◆ What the exercise asks ◆
Copy out every line of text in the data below, word for word, and leave out the pictures.

◆ Material ◆
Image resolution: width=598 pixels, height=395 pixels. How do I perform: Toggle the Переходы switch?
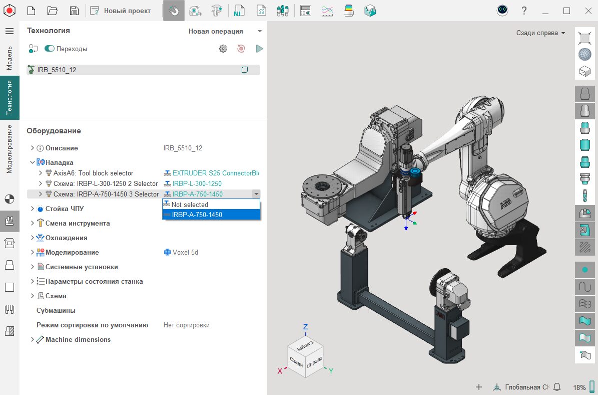point(50,49)
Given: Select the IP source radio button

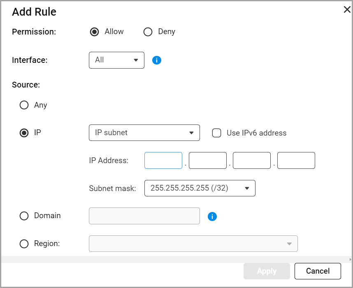Looking at the screenshot, I should (24, 133).
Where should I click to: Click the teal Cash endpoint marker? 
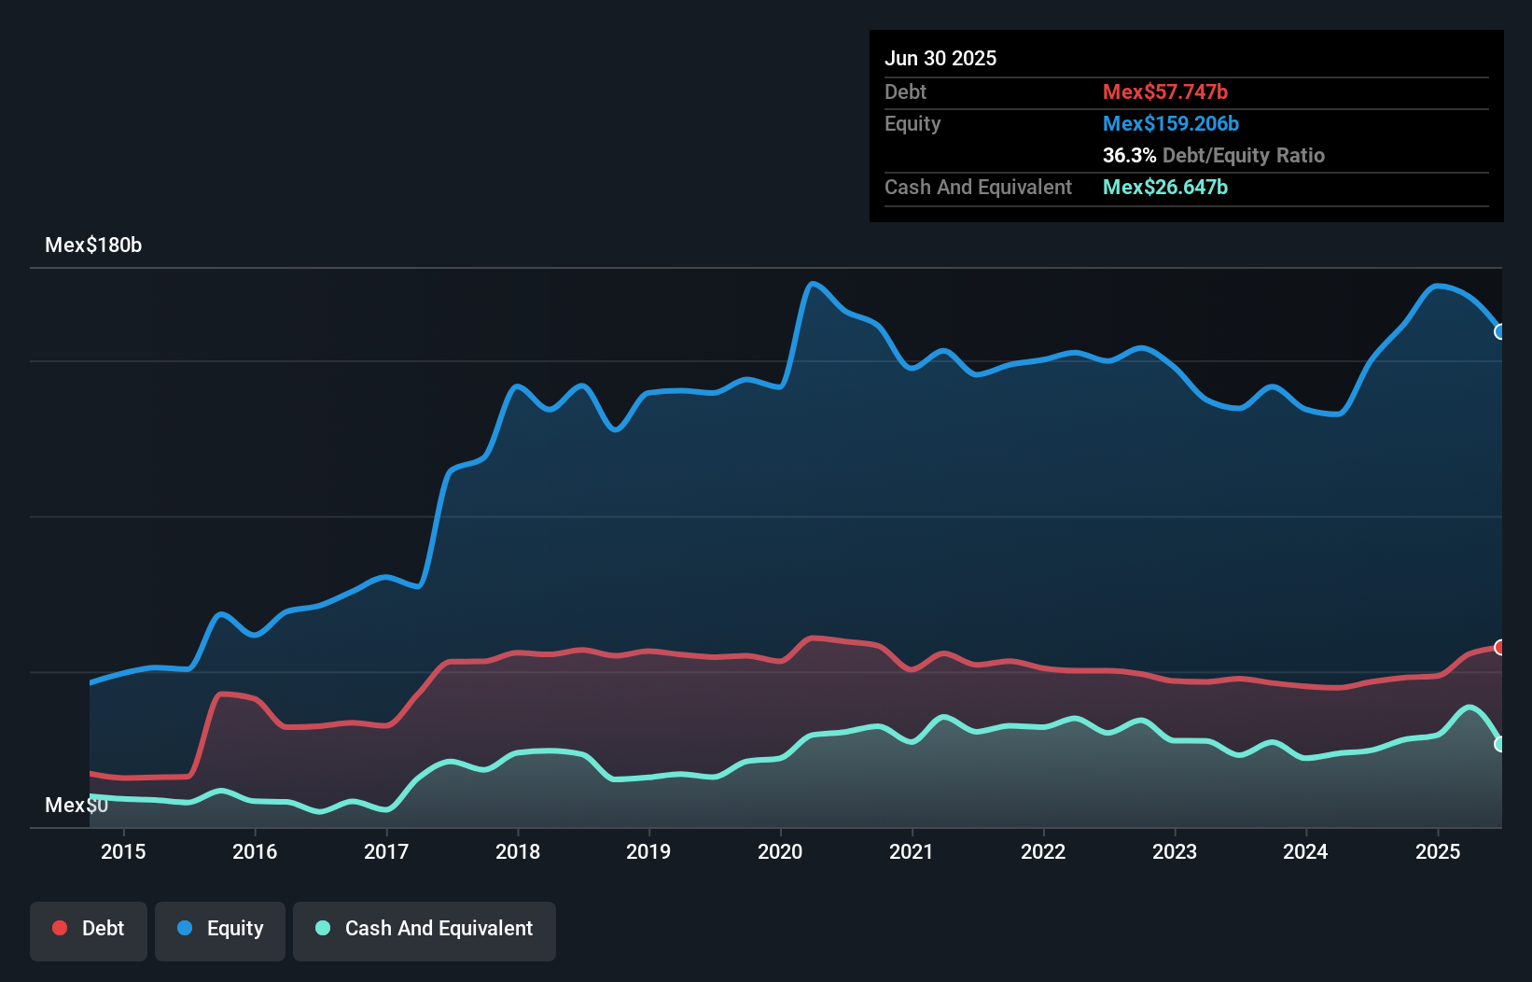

◆ Solved problem ◆
Image resolution: width=598 pixels, height=395 pixels. How do I perform: Toggle the Переходы switch?
point(50,49)
Given: Select the IP source radio button

Looking at the screenshot, I should (24, 133).
Where should I click to: Click the teal Cash endpoint marker? 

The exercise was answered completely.